マダガスカル、シエラレオネにおける両事業は、JICAの技術協力プロジェクトを活用して新型コロナウイルス感染拡大を契機に高まった各国のニーズに応え、また2019年に締結した国連WFP-JICA間の連携協定をより一層強固にするものです。さらに、今回の両機関の連携は、2017年に設立された「食と栄養のアフリカ・イニシアチブ(IFNA:Initiative for Food and Nutrition Security in Africa)」が契機となっています。

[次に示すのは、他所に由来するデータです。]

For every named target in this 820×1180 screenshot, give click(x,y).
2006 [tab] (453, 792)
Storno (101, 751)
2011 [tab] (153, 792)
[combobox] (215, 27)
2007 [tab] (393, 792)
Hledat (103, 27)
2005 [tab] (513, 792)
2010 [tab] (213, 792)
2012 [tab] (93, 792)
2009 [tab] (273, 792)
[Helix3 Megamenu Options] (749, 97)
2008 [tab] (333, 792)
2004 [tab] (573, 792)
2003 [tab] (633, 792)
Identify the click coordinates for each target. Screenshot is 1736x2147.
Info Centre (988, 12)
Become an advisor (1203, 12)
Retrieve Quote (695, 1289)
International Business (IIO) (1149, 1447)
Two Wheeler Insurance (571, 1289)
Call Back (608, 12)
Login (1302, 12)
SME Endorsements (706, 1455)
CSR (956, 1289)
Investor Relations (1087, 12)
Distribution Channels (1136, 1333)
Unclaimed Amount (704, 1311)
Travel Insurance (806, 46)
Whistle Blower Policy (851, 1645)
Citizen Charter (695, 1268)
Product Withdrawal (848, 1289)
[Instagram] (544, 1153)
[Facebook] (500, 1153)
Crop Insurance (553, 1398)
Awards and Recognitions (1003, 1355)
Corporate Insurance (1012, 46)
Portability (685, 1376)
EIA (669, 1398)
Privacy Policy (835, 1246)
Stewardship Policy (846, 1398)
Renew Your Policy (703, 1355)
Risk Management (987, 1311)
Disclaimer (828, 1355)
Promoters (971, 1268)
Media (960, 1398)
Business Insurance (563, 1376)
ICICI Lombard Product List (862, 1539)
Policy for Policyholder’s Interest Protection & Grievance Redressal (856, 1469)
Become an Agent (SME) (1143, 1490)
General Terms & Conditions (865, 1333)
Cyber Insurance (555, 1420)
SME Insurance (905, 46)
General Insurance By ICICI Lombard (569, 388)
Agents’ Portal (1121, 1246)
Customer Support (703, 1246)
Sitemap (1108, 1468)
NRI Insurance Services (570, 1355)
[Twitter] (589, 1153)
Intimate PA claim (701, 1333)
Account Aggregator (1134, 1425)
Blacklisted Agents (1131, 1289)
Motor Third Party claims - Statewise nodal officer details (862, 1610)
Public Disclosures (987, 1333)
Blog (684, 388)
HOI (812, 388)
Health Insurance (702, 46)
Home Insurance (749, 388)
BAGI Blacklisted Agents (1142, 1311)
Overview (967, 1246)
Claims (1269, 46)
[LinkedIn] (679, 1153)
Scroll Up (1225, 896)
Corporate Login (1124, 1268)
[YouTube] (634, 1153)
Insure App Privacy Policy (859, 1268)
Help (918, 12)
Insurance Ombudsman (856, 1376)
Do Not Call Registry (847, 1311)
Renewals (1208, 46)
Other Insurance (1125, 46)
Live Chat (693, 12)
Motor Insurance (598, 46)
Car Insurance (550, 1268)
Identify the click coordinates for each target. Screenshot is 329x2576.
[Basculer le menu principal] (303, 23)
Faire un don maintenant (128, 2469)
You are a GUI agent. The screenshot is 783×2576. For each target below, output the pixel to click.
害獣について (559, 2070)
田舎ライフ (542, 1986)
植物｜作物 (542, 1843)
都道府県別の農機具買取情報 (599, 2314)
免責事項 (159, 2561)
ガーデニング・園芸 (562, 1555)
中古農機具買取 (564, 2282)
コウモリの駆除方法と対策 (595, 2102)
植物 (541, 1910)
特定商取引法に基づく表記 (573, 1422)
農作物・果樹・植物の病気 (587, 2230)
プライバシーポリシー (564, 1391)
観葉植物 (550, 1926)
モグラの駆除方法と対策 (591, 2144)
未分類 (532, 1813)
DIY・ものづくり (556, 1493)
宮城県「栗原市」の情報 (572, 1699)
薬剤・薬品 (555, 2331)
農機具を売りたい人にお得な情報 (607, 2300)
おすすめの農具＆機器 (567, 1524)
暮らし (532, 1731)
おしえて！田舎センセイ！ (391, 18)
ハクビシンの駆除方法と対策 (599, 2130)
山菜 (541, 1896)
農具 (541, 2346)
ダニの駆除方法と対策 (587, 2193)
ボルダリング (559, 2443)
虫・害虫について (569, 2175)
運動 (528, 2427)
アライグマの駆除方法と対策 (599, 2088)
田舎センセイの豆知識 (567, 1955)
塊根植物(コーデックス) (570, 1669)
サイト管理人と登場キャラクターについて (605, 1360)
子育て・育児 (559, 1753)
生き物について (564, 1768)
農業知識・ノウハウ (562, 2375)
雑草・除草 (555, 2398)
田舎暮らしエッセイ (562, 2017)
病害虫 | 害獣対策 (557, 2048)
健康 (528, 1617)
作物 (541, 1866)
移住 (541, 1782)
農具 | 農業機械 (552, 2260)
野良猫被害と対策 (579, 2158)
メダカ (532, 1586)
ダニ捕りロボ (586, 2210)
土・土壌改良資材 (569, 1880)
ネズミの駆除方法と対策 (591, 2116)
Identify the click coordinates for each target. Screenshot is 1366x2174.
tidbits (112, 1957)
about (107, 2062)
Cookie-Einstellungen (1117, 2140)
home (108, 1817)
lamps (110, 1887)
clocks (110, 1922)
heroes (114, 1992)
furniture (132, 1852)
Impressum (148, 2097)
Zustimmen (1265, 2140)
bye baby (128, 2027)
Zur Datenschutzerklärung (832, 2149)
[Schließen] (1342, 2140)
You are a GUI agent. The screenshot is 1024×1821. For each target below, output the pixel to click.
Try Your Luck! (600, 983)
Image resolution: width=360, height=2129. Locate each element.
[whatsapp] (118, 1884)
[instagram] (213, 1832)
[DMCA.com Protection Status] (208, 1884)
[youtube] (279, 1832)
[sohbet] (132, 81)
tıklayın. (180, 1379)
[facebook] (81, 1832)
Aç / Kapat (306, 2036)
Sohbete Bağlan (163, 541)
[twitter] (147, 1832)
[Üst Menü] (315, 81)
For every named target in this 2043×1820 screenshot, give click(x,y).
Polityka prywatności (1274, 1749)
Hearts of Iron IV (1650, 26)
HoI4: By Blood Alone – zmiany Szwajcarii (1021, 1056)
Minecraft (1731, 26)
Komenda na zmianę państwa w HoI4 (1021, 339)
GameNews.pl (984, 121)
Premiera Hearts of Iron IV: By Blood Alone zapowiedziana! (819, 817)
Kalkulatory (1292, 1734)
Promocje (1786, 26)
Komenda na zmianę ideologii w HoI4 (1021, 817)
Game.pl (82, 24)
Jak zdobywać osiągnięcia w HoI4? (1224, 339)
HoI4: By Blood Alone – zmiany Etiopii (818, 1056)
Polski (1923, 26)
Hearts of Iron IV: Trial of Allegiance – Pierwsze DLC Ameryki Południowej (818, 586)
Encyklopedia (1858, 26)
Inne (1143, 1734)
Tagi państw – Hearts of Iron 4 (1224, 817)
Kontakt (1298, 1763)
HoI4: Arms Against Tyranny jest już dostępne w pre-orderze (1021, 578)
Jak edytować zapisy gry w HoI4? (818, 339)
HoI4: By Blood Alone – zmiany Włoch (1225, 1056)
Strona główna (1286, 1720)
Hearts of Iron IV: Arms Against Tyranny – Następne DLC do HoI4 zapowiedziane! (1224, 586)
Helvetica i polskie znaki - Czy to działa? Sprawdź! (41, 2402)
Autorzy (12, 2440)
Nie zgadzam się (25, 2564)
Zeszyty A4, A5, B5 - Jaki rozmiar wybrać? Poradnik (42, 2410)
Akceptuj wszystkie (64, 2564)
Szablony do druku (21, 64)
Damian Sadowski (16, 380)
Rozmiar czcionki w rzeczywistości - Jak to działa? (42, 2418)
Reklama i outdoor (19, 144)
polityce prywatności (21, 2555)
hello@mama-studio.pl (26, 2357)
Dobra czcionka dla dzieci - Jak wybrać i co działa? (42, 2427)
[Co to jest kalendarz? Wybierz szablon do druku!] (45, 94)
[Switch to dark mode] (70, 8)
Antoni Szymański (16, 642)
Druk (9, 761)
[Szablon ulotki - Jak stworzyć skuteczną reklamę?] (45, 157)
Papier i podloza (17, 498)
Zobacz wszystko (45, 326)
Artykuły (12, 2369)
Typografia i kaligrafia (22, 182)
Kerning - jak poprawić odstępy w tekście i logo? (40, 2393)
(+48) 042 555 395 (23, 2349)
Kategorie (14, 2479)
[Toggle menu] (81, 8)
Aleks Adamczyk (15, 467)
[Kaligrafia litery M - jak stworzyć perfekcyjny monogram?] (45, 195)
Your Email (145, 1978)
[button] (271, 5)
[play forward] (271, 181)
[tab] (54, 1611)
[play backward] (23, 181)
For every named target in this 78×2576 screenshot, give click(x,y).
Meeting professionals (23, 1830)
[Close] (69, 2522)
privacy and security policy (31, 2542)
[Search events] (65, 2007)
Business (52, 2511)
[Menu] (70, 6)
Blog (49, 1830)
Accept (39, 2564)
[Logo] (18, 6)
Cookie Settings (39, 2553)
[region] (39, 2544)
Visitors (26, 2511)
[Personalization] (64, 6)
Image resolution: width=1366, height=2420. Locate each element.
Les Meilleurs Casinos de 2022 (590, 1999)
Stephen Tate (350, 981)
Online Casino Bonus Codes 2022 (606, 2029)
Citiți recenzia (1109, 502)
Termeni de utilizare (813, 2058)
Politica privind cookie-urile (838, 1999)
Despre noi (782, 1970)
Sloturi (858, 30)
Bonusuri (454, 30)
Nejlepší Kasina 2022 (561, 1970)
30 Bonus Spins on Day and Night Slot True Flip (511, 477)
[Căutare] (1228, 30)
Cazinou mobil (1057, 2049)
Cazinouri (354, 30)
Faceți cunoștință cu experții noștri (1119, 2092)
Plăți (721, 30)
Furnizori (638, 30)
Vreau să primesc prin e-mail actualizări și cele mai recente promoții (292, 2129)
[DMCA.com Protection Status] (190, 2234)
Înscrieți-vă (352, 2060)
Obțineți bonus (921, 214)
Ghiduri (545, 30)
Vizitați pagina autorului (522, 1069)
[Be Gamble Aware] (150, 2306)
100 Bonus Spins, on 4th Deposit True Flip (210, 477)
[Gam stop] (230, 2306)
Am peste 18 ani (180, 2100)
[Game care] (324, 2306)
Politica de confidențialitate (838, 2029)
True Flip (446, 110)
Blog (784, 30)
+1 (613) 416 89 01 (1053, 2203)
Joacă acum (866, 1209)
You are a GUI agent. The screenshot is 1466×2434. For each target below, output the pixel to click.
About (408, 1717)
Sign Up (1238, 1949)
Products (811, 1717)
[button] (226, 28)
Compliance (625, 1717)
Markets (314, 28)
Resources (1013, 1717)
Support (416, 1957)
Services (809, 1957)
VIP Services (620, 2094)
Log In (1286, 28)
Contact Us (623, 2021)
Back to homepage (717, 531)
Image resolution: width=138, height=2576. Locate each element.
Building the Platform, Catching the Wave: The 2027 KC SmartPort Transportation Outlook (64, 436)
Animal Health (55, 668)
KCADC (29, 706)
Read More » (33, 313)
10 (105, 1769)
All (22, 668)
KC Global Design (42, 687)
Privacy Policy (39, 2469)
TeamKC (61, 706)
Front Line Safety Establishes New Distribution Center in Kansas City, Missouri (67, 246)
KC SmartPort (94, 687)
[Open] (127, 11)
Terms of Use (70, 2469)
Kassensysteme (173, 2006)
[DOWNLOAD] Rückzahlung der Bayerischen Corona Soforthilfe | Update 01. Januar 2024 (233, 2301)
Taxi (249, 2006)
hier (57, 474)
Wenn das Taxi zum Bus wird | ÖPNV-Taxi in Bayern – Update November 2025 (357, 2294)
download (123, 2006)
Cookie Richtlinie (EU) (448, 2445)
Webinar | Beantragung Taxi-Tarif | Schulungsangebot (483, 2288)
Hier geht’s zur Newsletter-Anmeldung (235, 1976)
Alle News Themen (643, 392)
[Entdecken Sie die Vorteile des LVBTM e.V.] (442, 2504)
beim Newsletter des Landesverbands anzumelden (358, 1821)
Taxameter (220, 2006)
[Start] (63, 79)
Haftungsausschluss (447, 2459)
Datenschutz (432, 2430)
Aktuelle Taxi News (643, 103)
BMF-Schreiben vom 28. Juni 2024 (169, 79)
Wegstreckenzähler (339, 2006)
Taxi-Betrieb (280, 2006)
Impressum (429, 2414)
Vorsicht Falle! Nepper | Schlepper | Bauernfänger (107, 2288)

マダガスカルにおいて、国連WFPは、栄養補助食品の配布だけでなく、学校・家庭菜園も含めたマルチセクトラルなアプローチも推進しています。シエラレオネでは、学校給食の献立や地産地消というアプローチを進めています。JICAも、保健、農業、水衛生などマルチセクトラルな栄養改善を推進しています。また、既存の農業開発事業に栄養改善の要素を加えた「栄養センシティブ化」の取組も行っています。国連WFPとJICAのアプローチは互いに独自の要素を持ちつつ、補完的に活動しうるものです。

今後もJICAは、IFNAの枠組みを生かして国連WFPを含む開発パートナーと協働し、それぞれの強みを生かしながら各国における栄養改善に貢献してまいります。